After the vote Erdogan’s subordinates took the lead. For instance, Prime Minister Binali Yildirim, chosen by Ergodan last year precisely for his lack of independence, asserted: “Against the traitors and dividers, we stood united as a nation.” He promised that “Our struggle with internal and external enemies will be intensified.”
There certainly was no hint of conciliation in the government’s response to demonstrations against the rigged referendum, which Yildirim termed “unacceptable.” Protestors were arrested, many in dawn raids as if they were terrorists. The government charged Abdurrahman Atalay, a political activist who filed an election appeal, with “inciting hatred.” Law, courts, constitution, indeed most everything in Turkey, now is subordinate to Erdogan’s wishes.
Still, the referendum, by highlighting Erdogan’s willingness to subvert the vote of all Turks, may end up undermining his legitimacy.
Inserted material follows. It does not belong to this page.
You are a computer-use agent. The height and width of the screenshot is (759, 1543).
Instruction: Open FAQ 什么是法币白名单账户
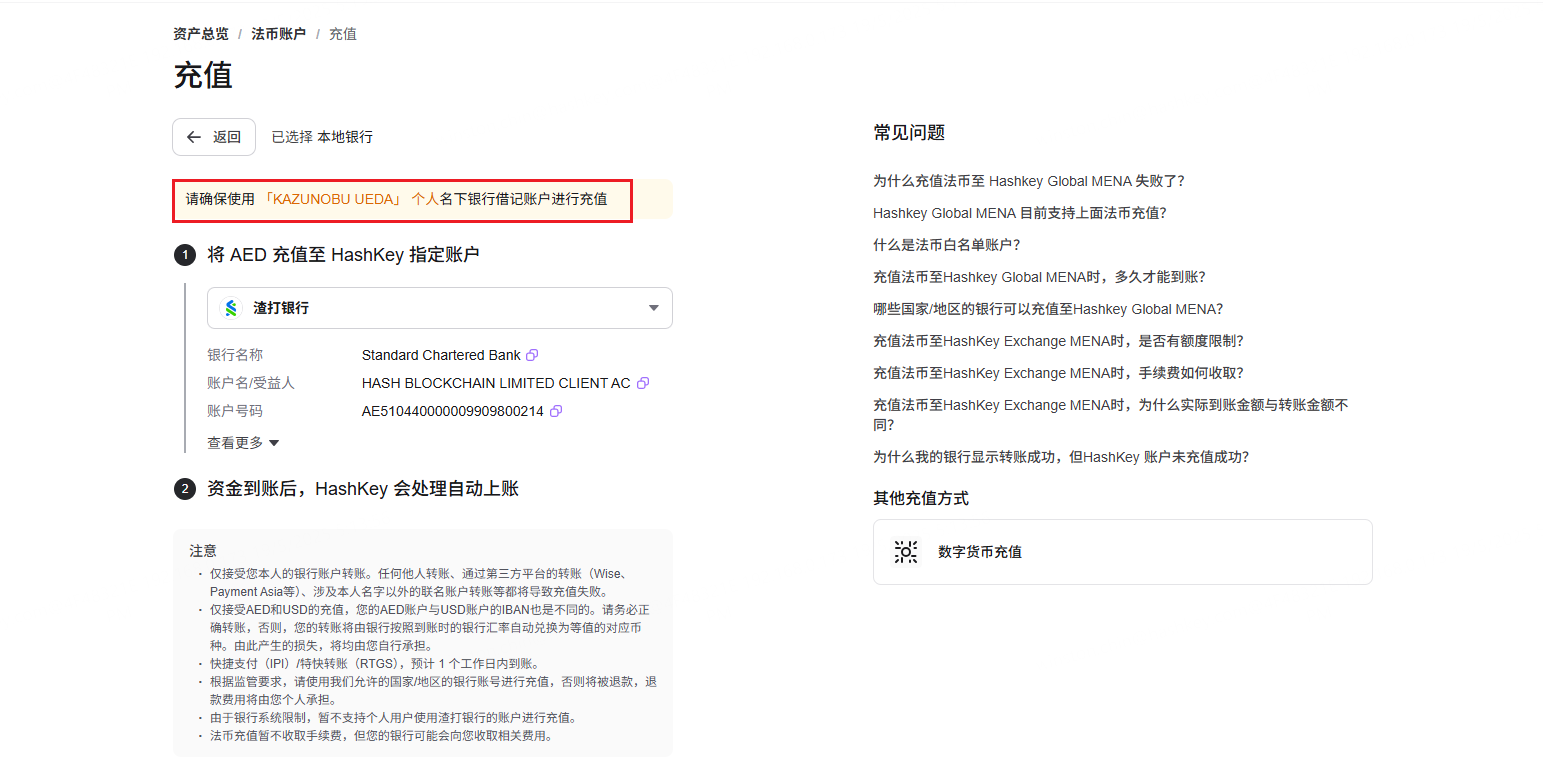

He looks like any other dictator wannabe seeking a democratic gloss for his oppressive rule. His claim to represent the Turkish people is further tarnished.
Even some AKP members and former supporters balked at his reach for dictatorial power. Istanbul, where he served as mayor, voted against him for the first time. He lost Ankara, the seat of government, Izmir, the third most populous city, and virtually every other major urban area. Even the Istanbul district, Uskudar, in which he owns a home and where he voted, came out against him.
These divisions almost certainly will deepen. Moreover, the economy has been deteriorating, threatening what many people view as his government’s greatest achievement. With no peaceful means to oppose Erdogan, some of his opponents might eventually turn to violence. The only good news may be that it won’t be easy for Erdogan to intensify the repression.
Turkey’s saga of liberty lost is not only a tragedy for the Turkish people. It undermines the country’s relationship with the West. Of course, Erdogan’s Turkey is not America’s only authoritarian ally. But Erdogan hasn’t just destroyed freedom for Turks. He’s turned his country into something other than an ally of the U.S. and Europe.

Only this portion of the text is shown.